London, Apr 26 : Use of a real truncheon by a male stripper who dresses as a policeman in his act is not offensive, according to Scottish prosecutors.
The ruling comes after Stuart Kennedy, a student whose stage name is Sgt Eros, was arrested on his way to an engagement in Aberdeen by two female police officers.
The cops watched his performance in a city pub to confirm his explanation for wearing a police uniform before he was charged with carrying an offensive weapon.
A sheriff threw out the charge at a lower court amid widespread criticism of the Crown for pursuing the case, but prosecutors decided to appeal against the ruling.
They told the Appeal Court in Edinburgh at an earlier hearing that Kennedy, 25, a genetics student and part-time strippagram, would not have been detained if his truncheon had been "floppy".

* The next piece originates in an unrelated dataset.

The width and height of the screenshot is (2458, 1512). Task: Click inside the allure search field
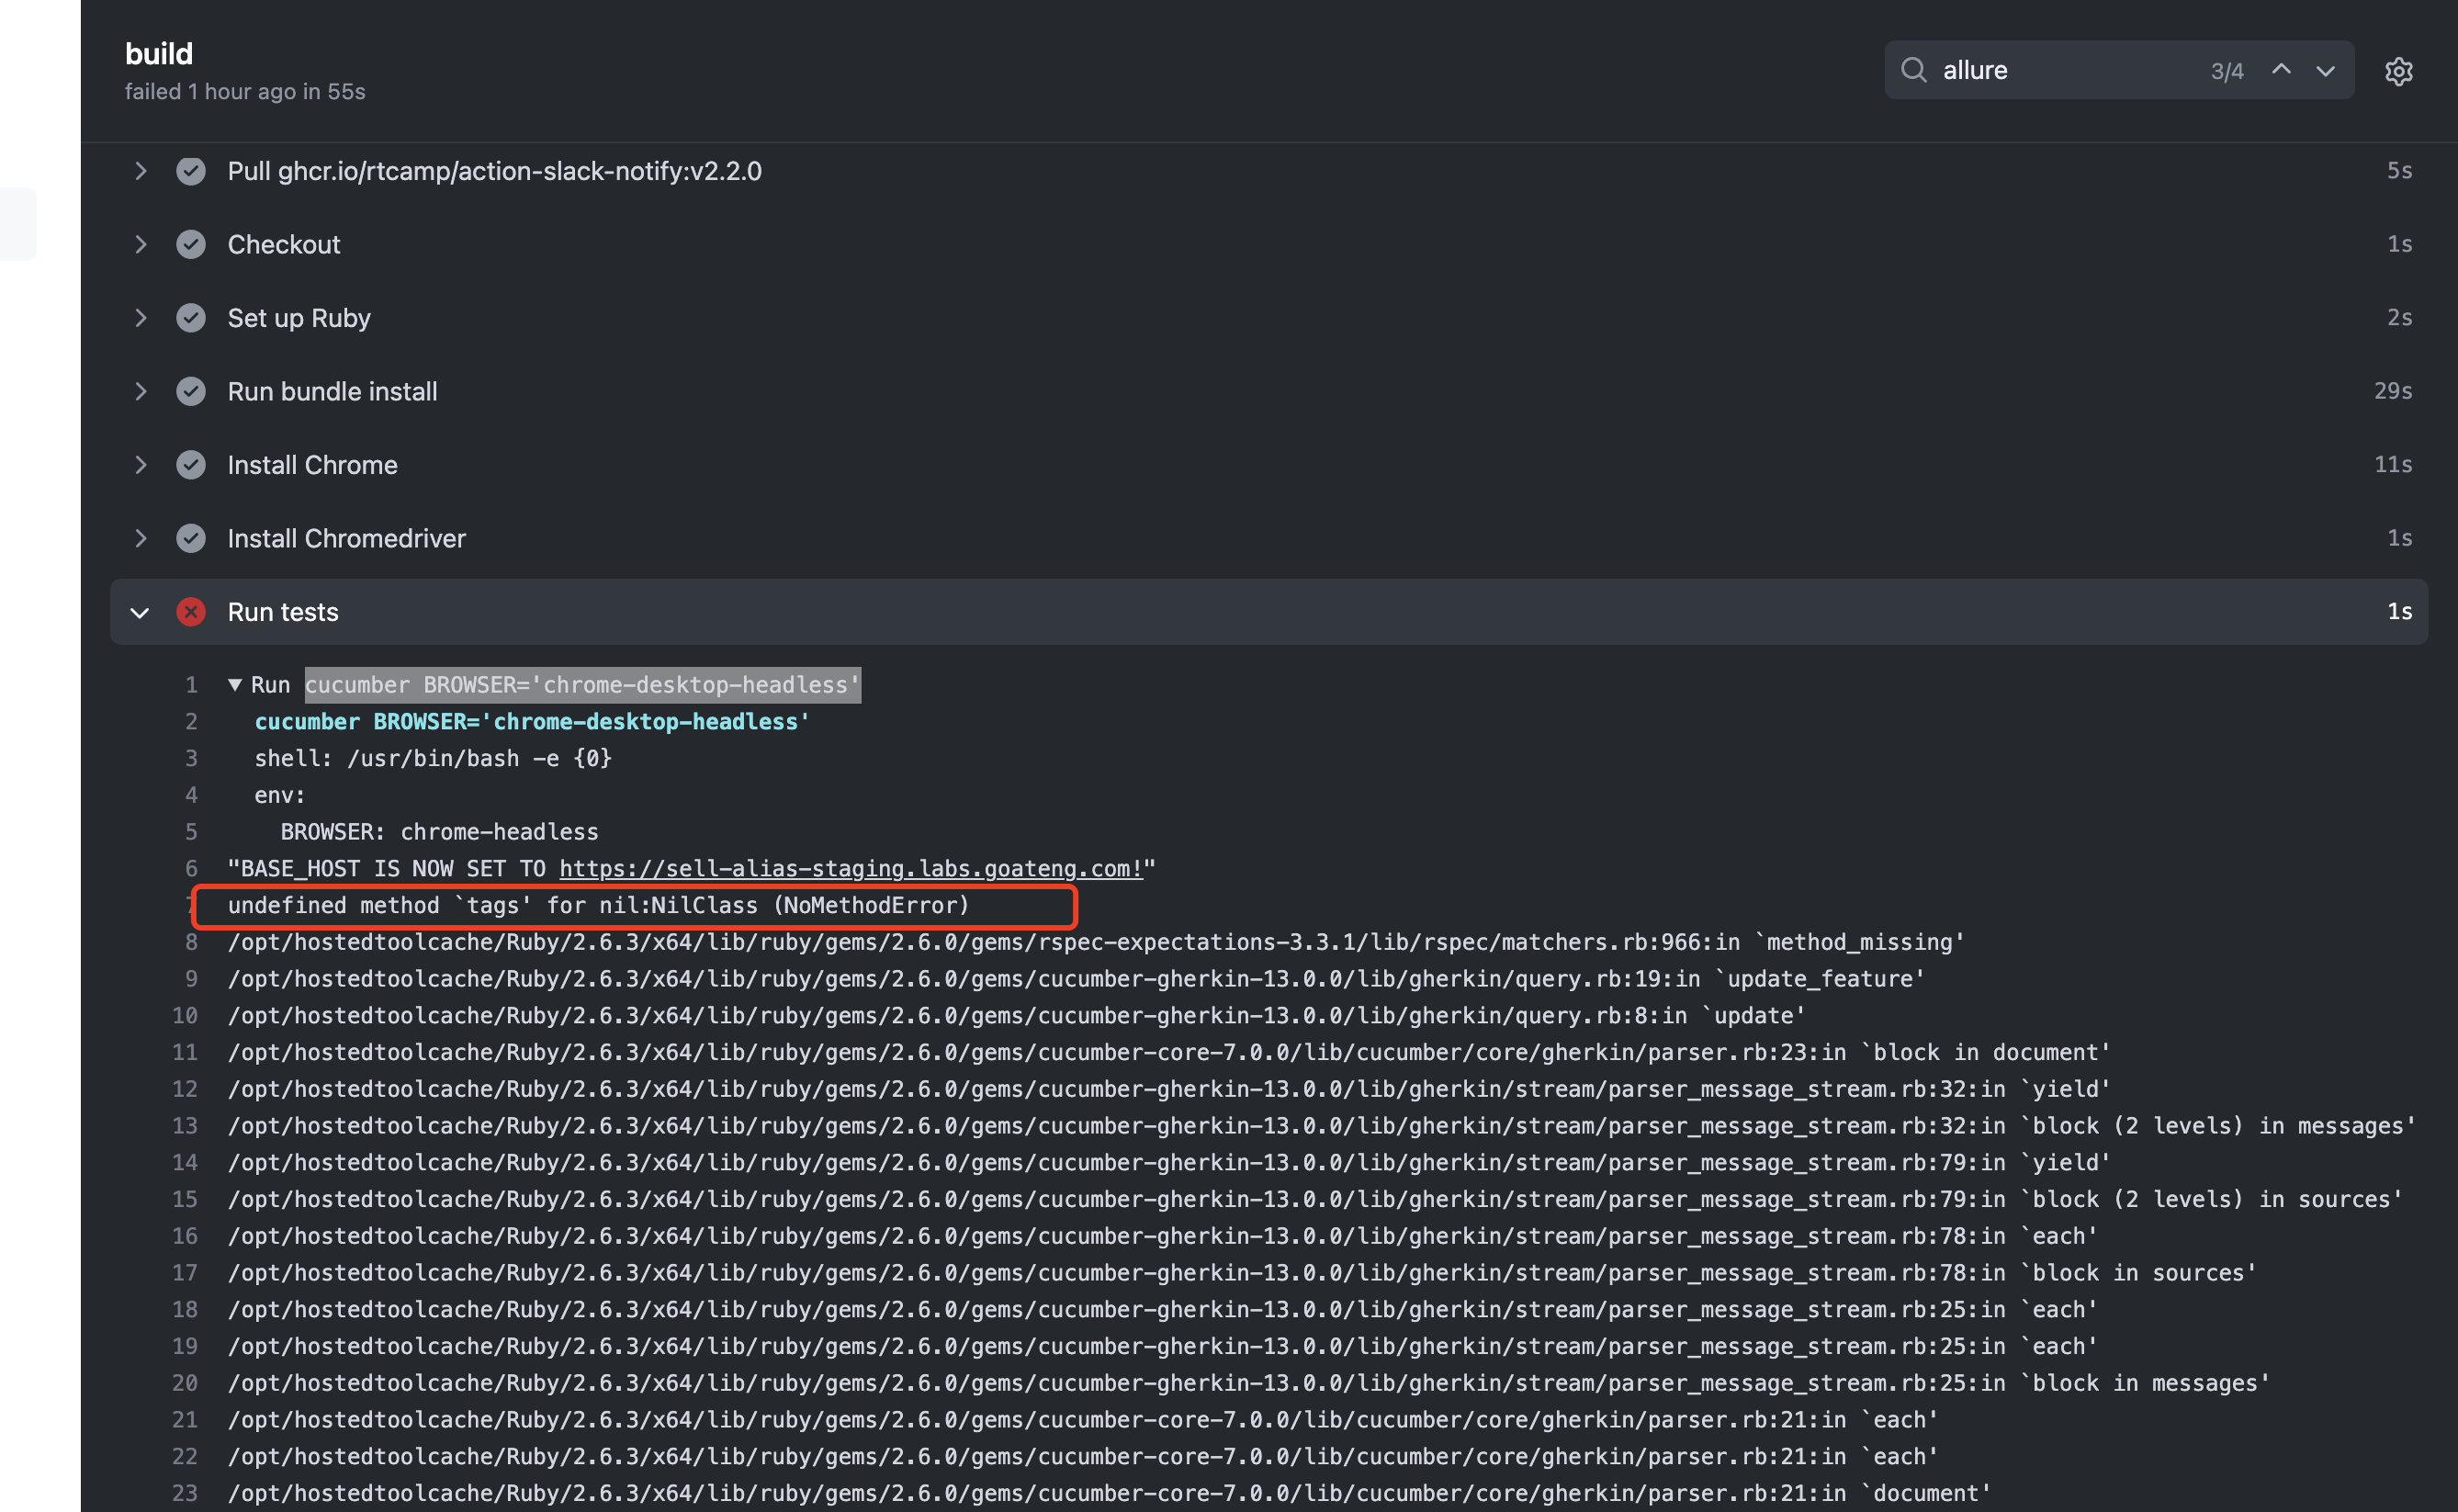click(2050, 70)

The Crown said there was an important principle behind the unusual case, as criminals should not be allowed to carry weapons by claiming they were going to a fancy dress party, reports the Telegraph.
But Lord Johnston, sitting with Lord Reed and temporary judge Gordon Nicholson QC, revealed that the Crown appeal would fail.
They had been expected to set a further date for the case, but announced instead that they had already made up their minds and would give their reasons later.
Brian McConnachie QC, for the Crown, had admitted during the appeal process that the decision to prosecute Kennedy had attracted a great deal of publicity, which was "fairly negative" as far as the Crown was concerned.
But he said that the strippagram did not need to carry a real police truncheon.
He also claimed that someone could tell police that they were going to a fancy dress party as a "ned carrying a flick knife".